Survey: Most UK Workers Aren’t Using Their Full Leave Benefit

Survey: Most UK Workers Aren’t Using Their Full Leave Benefit

A recent survey by Glassdoor finds that very few employees in the UK are using all of their paid leave entitlement, while 40 percent of them are using less than half of it, Personnel Today’s Adam McCulloch observes:

The average figure of holiday taken by UK employees was 62%, while 91-100% of holiday entitlement was taken by 43%, the study found. A remarkable 13% reported only taking 20% of their allowance. The online survey carried out in April garnered responses from 2,000 full and part-time employed adults and also gauged the amount of work people said they did while taking time off. The results revealed that 23% of those on holiday regularly checked emails and 15% continued doing some work out of fear of being behind on their return and of missing targets.

Young workers were the least likely to take their full holiday entitlement, with only 35% of 18-24 year olds and 40% of 25-34 year olds taking all of their allowance. Half of employees (50%) said they could completely relax on holiday and that there was no expectation from their employers that they should be contactable. However, 20% reported that they were expected to be reachable and available to carry out some work if needed.

The underuse of vacation time may be a factor in the high levels of overwork and overload UK employees report, which cause stress and contribute to mental and physical health problems. Nearly one third of workers said in the latest edition of the CIPD’s UK Working Lives report that they suffered to some extent from “unmanageable” workloads, while 22 percent said they often felt “under excessive pressure,” another 22 percent said they felt “exhausted,” and 11 percent reported feeling “miserable” at work.

Stress and mental health issues in the UK workforce have been showing up in surveys for a few years: A 2016 survey, for example, found that 75 percent of UK workers had felt stressed at work over the prior year but most felt uncomfortable talking about depression or stress in the workplace. A study last year of fit notes written by general practitioners for employees on sick leave showed that nearly a third of those notes written between December 2014 and March 2017 were issued for mental and behavioral disorders.

Underuse of paid leave benefits is a perennial issue in the US as well, with a survey last year finding that Americans are getting more days off from their employers, but frequently failing to use them all. In previous surveys, US workers have indicated that they feel discouraged by their employers from taking time off: Even if the organization’s policy entitles them to a certain amount of vacation time, the messaging they get from their managers and coworkers makes them fear that they will be punished, look bad to their colleagues, or fall behind if they actually use it.

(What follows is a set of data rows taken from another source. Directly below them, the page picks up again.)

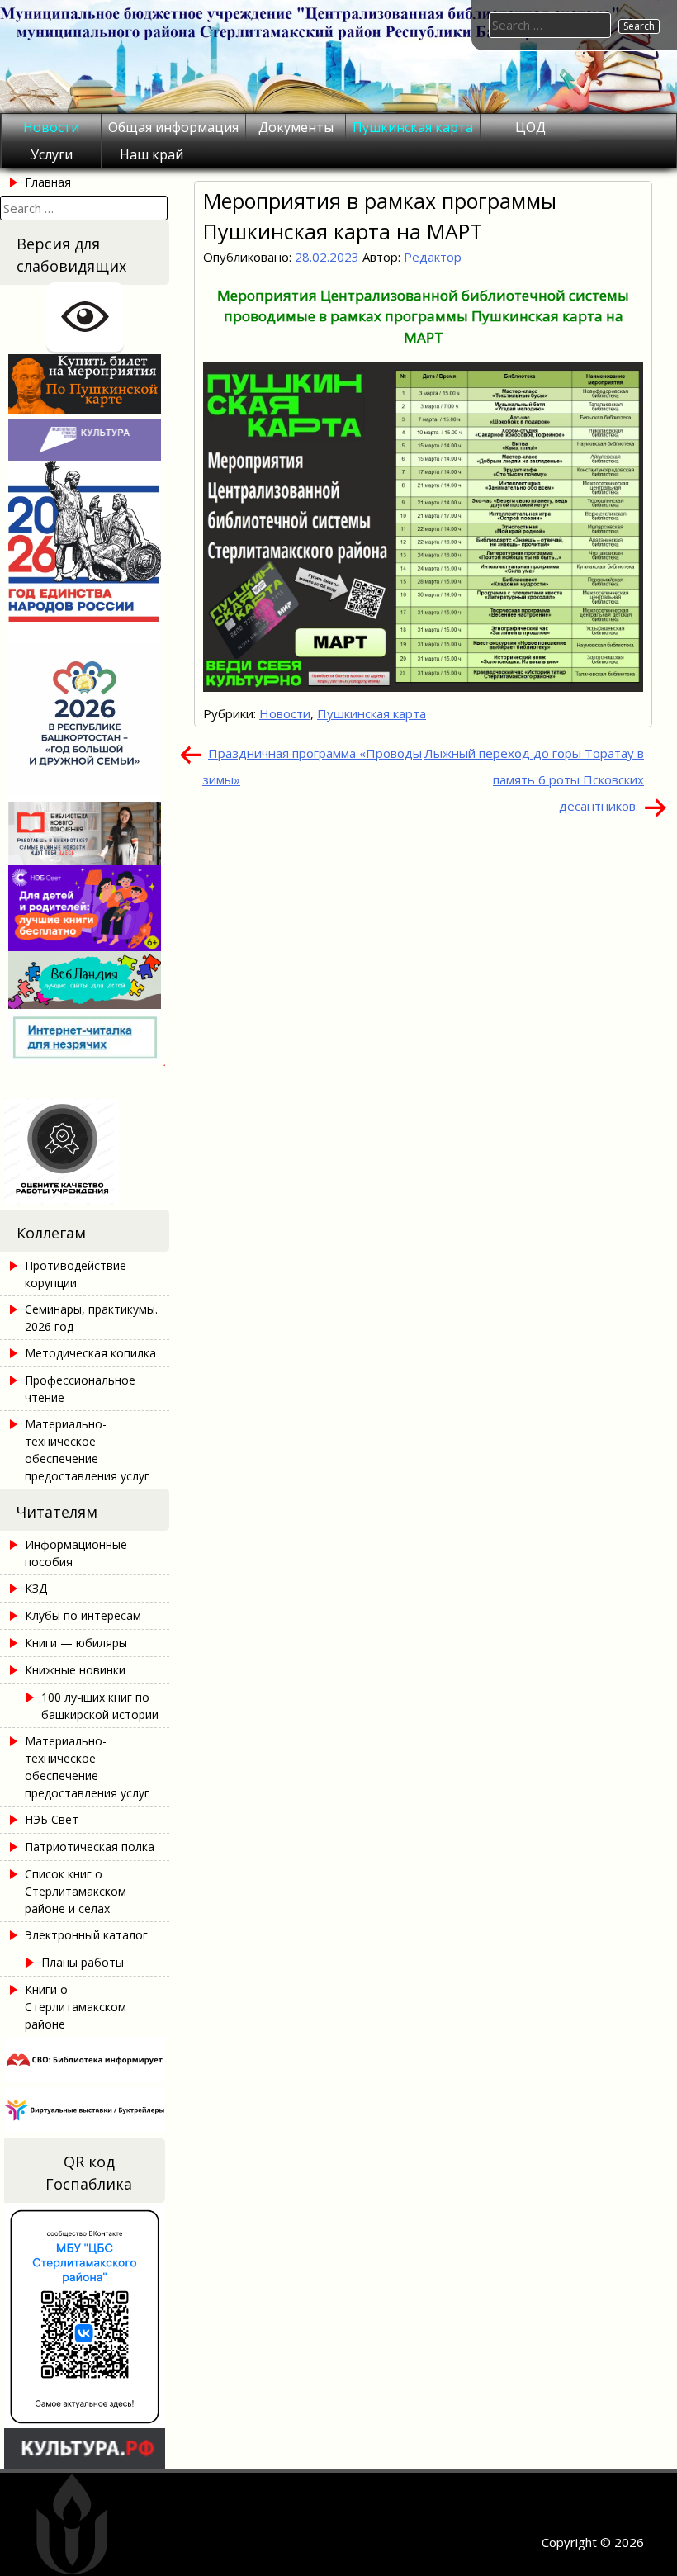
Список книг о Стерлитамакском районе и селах (75, 1891)
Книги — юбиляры (76, 1642)
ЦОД (530, 127)
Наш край (151, 154)
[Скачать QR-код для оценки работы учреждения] (84, 1200)
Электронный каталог (86, 1935)
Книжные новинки (75, 1670)
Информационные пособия (76, 1553)
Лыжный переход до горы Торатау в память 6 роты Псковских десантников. (534, 779)
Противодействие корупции (75, 1273)
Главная (48, 182)
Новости (51, 127)
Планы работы (82, 1962)
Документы (296, 127)
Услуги (52, 154)
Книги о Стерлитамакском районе (75, 2007)
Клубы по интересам (83, 1615)
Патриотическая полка (89, 1846)
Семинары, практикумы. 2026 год (91, 1317)
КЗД (36, 1588)
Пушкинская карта (413, 127)
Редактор (433, 257)
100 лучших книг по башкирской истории (100, 1705)
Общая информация (173, 127)
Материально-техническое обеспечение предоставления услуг (87, 1450)
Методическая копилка (90, 1353)
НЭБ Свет (51, 1819)
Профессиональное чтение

Of course, employees who never take vacations are a liability, not an asset, as their stress levels would be lower, their health better, and their morale and productivity higher if they did take their entitled breaks. To solve this problem, some organizations have experimented with making vacations mandatory and even requiring employees to maintain a regular vacation schedule. If that’s too extreme, organizations can also offer employees incentives like travel stipends that they can only use if they take their vacation. It can also be helpful to help employees plan for vacations by giving them a framework for handing off their work before they leave and catching up when they get back Perhaps the most important things managers can do, however, are to refrain from imposing work expectations on employees while they are on leave and set a good example by taking vacations themselves.